─── TEXT EXCERPT ───

H.E.A.L. Healthcare
Hearts-based Education and Anti-Colonial Learning (H.E.A.L.) Healthcare invites you to explore ways we have come to be in this world through arts-based learning tools providing an opportunity to deepen understandings about cultural humility, cultural competency, anti-racism, and anti-colonialism.
This podcast channel shares the audio inspired H.E.A.L. projects in one location. Be sure to read the podcast description for links to the project pages on the H.E.A.L. website to get all the background and learning resources.
To see all the learning tools, go to https://healhealthcare.ca/.
Health and Medical humanities are growing interdisciplinary fields bringing together health and medical sciences with arts (things like theater, creative writing, poetry, music, or painting and drawing). The podcasts created as part of the HEAL Healthcare curriculum are one part of that arts-based learning for healthcare providers, administrators, educators and learners.
Visit https://healtharts.ca/ for more information about the Health Arts Research Centre at the University of Northern British Columbia.
H.E.A.L. Healthcare
Do Her No Harm - Episode 4 - Santanna
Do Her No Harm – Stories of Health Inequity and Dehumanization Experienced by cis-Women in the Canadian Healthcare System
Episode 4 - Santanna Hernandez: Intersectionality and How We Can Be Agents for System Change
In this episode, Dr. Santanna Hernandez shares her story of navigating the Canadian Healthcare System as an Indigenous Woman, highlighting the complexity of intersectionality in the healthcare environment. Shifting from solely a healthcare “user” to now a healthcare provider, Santanna gives her two cents on the realities of sexism, misogyny and dehumanization in healthcare, and how healthcare practitioners themselves are not immune to these adverse experiences. Sharing some of the amazing work being pioneered from within the system, Santanna brings optimism for the battle against sexism, misogyny and dehumanization in the HCS.
Santanna's Reflective Questions:
- If there is one thing you wish future practitioners were taught to help them provide better care for you as a patient?

─── INFORMATION GIVEN ───

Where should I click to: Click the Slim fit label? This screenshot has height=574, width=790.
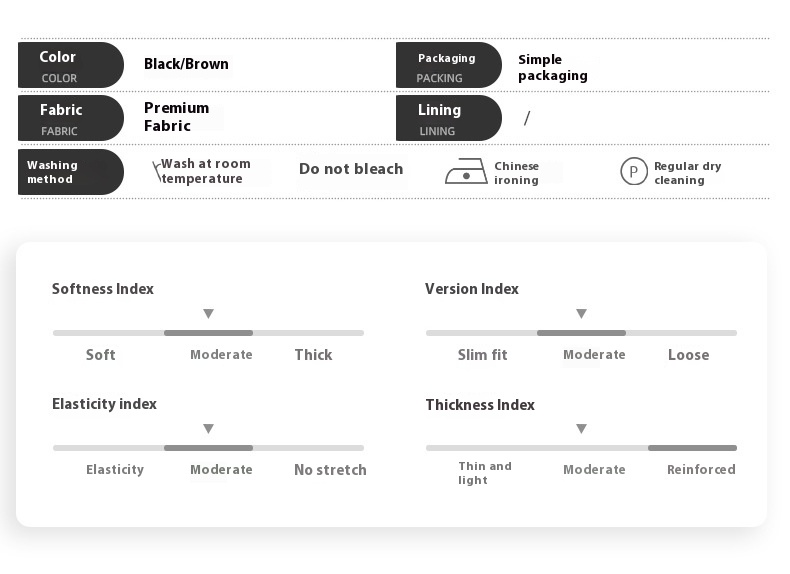tap(483, 355)
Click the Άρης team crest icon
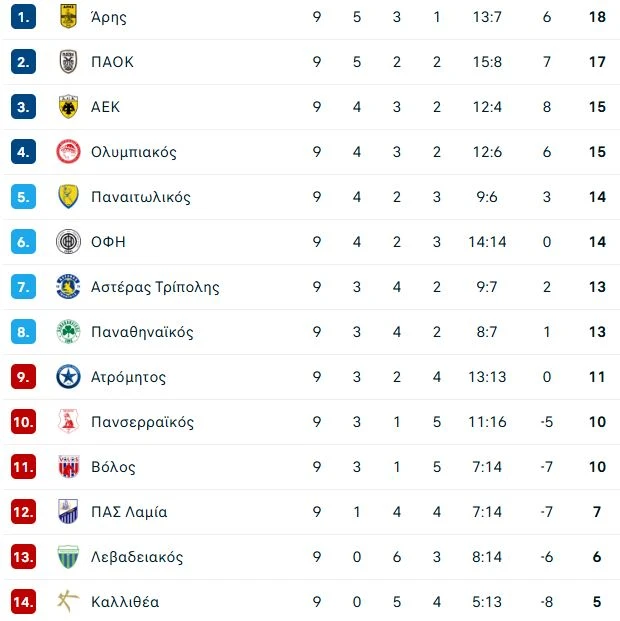The width and height of the screenshot is (620, 621). tap(68, 17)
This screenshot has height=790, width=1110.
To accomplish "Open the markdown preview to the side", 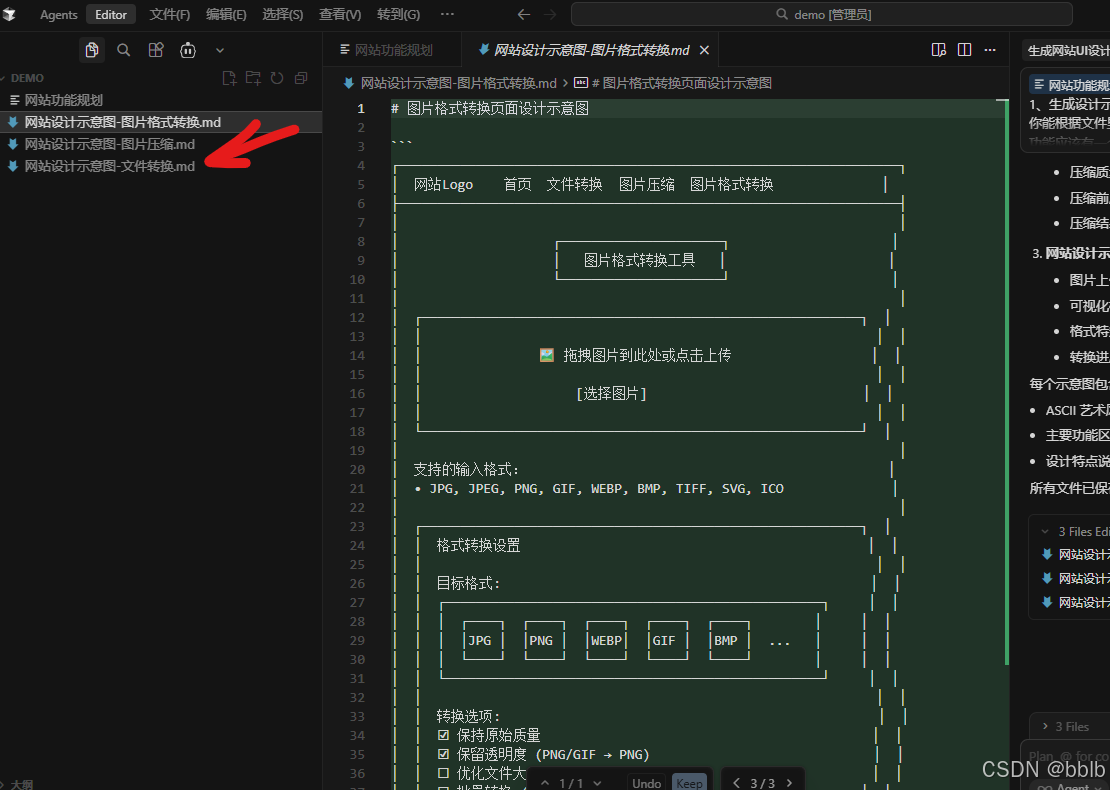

───

### EXERCISE DESCRIPTION
Set down word for word the part of the H.E.A.L. Healthcare page above between "Health and Medical humanities" and "educators and learners.", inclusive.

### RESPONSE BOX
Health and Medical humanities are growing interdisciplinary fields bringing together health and medical sciences with arts (things like theater, creative writing, poetry, music, or painting and drawing). The podcasts created as part of the HEAL Healthcare curriculum are one part of that arts-based learning for healthcare providers, administrators, educators and learners.